C: Really good! They’ve definitely opened up my eyes to another side of the music industry. I think for me the hardest thing about touring is everything but the performance. The waking up at 5 to get your flight at six, the being in a different city every day and managing how to make sure your voice is okay. Like, everything else but the performance is really hard. It’s been so cool though because I now have a clear vision of how I want to do my live show moving forward. Like my team and I are currently working on a cool live set up and I’ve been able to draw inspiration from people I’ve seen live and people I’ve toured with. So I’m just really excited now to do my own headline show as I have some really cool ideas that we are workshopping.

TB: What has been your favourite or funniest touring moment so far?

C: I remember one night when I was playing with MOZA that I didn’t realise my microphone pack had been turned on and I was having a panic to one of the guys and I was going “omg what if I can’t remember anything”. And then he’s like “your microphone is on you idiot” and I was like “oh shit” and then I was like oh no I swore “Oh fuck” and then I’m like “god dammit” *laughs*. It just kept getting worse. And then one morning we nearly missed our flight because we had to carry all of our gear with us in these massive pelican boxes and we are running through the terminal trying to make our flight. Actually that’s not even a funny experience, that was hell *laughs*. We made that flight by 1 minute. The MOZA boys were the best to tour with as they always had me laughing Again, you just have to surround yourself with good people cause they will make the experience fun no matter what.

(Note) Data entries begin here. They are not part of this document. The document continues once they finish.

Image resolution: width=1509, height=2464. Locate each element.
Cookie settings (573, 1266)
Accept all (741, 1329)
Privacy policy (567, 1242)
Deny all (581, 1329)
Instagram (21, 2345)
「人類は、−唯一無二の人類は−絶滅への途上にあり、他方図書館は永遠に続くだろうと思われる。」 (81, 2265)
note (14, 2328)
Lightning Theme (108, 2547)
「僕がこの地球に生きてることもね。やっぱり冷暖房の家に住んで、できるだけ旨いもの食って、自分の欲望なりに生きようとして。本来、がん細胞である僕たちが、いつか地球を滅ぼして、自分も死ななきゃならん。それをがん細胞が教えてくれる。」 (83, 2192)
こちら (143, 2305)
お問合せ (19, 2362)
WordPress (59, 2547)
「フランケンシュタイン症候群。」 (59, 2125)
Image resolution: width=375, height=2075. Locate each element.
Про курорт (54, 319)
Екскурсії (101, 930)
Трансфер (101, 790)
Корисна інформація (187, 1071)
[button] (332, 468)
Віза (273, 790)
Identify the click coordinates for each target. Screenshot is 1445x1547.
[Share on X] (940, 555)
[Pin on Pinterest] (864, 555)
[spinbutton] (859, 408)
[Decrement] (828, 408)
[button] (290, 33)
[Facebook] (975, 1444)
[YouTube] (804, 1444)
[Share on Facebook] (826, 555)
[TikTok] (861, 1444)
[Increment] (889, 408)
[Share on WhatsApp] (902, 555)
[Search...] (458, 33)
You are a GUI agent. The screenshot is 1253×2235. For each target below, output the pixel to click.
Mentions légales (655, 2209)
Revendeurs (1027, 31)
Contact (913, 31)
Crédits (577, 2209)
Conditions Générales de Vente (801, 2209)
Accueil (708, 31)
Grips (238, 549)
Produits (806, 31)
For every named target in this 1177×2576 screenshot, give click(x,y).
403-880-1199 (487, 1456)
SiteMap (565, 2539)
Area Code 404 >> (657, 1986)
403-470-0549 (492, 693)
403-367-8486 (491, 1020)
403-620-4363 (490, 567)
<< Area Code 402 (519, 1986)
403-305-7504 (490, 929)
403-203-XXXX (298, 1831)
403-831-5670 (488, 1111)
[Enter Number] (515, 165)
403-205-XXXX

TB: You have a lot of unreleased material that you perform during your live show so I have to ask, when are we going to hear more of these tracks?

C: There’s a lot going on right now, so hopefully soon. At the moment we are just doing single by single release but there’s a lot going on over here currently so hopefully I might be releasing a lot more at once so stay tuned. But I remember when we just released “Monster” someone asked me “so when is your next one coming out?” and I was like “WHAT, we just finished this, I’m still out of breath” *laughs*.

TB: When starting this project you decided to not sign to a record label and stayed independent. What do you find is the best thing about being an independent artist?

C: There’s a lot of pro’s and cons but I really enjoy the freedom as an artist to release music when I want and I don’t really have to go through a million people to get it out. I can also explore my sound as I wish without a label which is cool. I think I see my project as quite universal and I want it to be bigger and for that to happen a label is something I do need to consider. But at the moment I’m enjoying exploring my sound and taking my time.

TB: Lets play a little game when you answer these questions with the first thing that comes to mind.

C: Oh goodness that sounds super easy but watch me forget words *laughs*.

TB: If I could have any superpower it would be… 

C: To be invisible.

TB: Most mornings I..     

C: Cry.

TB: Do you actually?

C: No *laughs* I’m just really tired today so thats the first thing that came to my head *laughs*.

TB: My guilty pleasure song is… 

C: “Every Breath You Take” by The Police comes to mind straight away but it’s not really a guilty pleasure song because it’s The Police and they are the best. So umm…. I would say “Uh-Huh” from Julia Michaels because thats a song I like to lose myself to.

TB: If I was a rapper my rap name would be…

C: Chlo-Money!

TB: Most people think I…

C: Am greek but I am actually Italian!